→ **EXERCISE AIM**
Format the lines from the one containing "You are a GUI" through the one containing "click(154, 31)", both included, as a two-column CSV with the header instruction,response. Give one row for each request, holding its text and its answer in separate quoted fields, with line breaks turned into spaces and the pictures left out.

→ **SUPPLIED DATA**

◇ ◇ ◇ ◇ ◇ ◇ ◇

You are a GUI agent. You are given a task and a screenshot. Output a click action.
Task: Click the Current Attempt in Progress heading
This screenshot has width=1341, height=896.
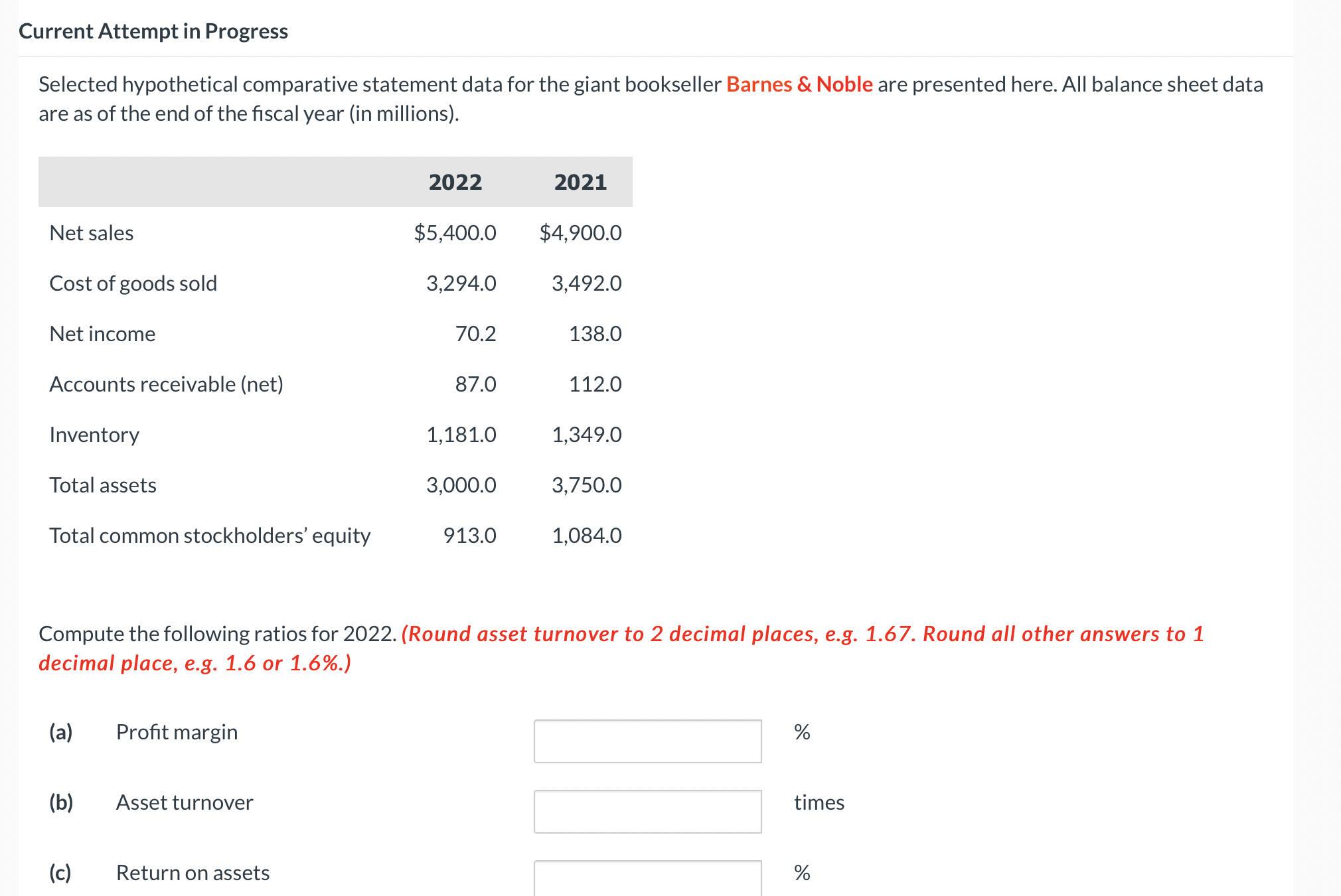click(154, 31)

◇ ◇ ◇ ◇ ◇ ◇ ◇

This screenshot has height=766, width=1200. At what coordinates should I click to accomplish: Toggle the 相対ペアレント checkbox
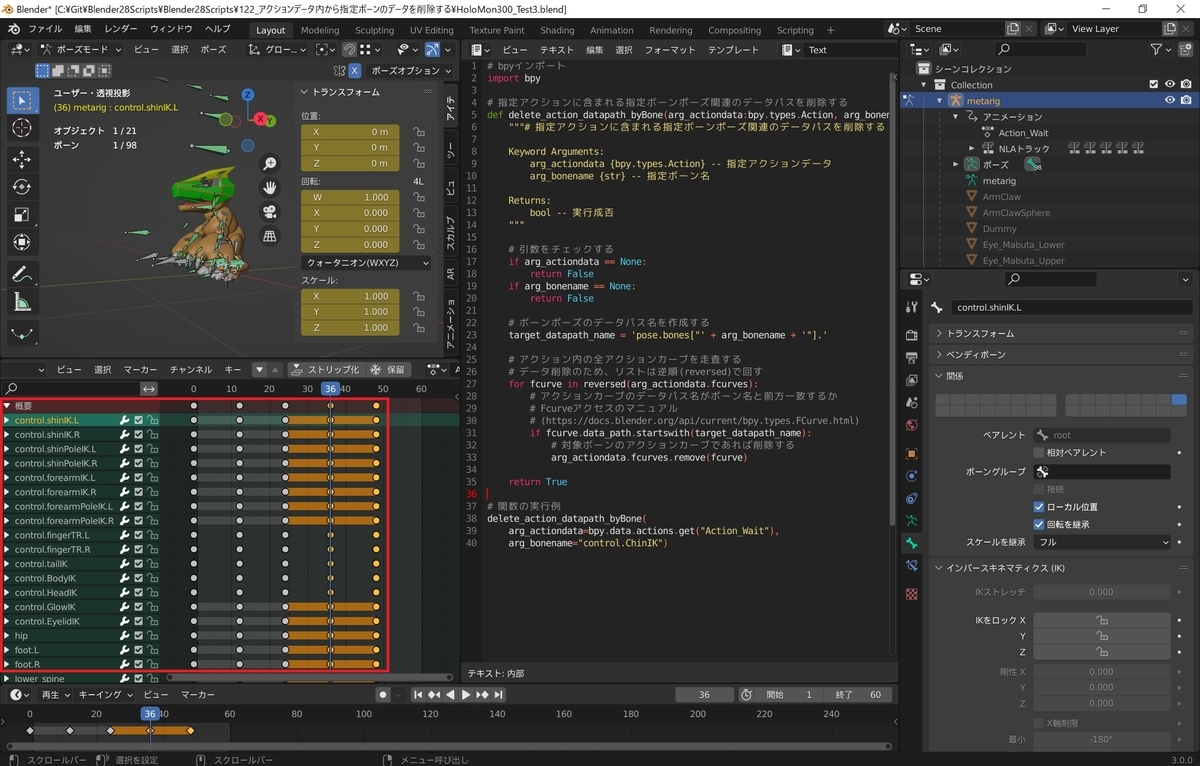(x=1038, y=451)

◇ ◇ ◇ ◇ ◇ ◇ ◇

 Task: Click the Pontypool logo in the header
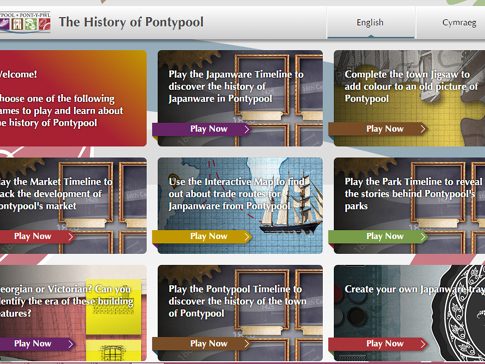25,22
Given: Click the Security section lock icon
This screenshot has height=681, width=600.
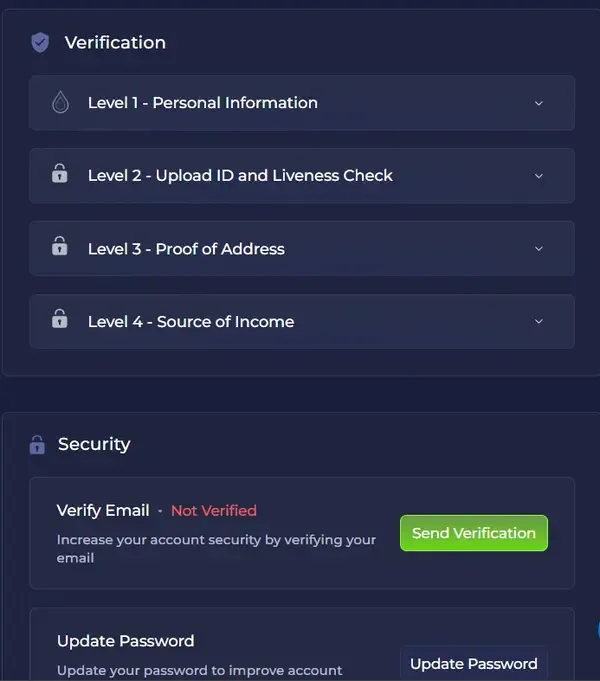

◇ ◇ ◇ ◇ ◇ ◇ ◇

→ **EXERCISE RESPONSE**
instruction,response
"You are a GUI agent. You are given a task and a screenshot. Output a click action. Task: Click the Current Attempt in Progress heading This screenshot has width=1341, height=896.","click(154, 31)"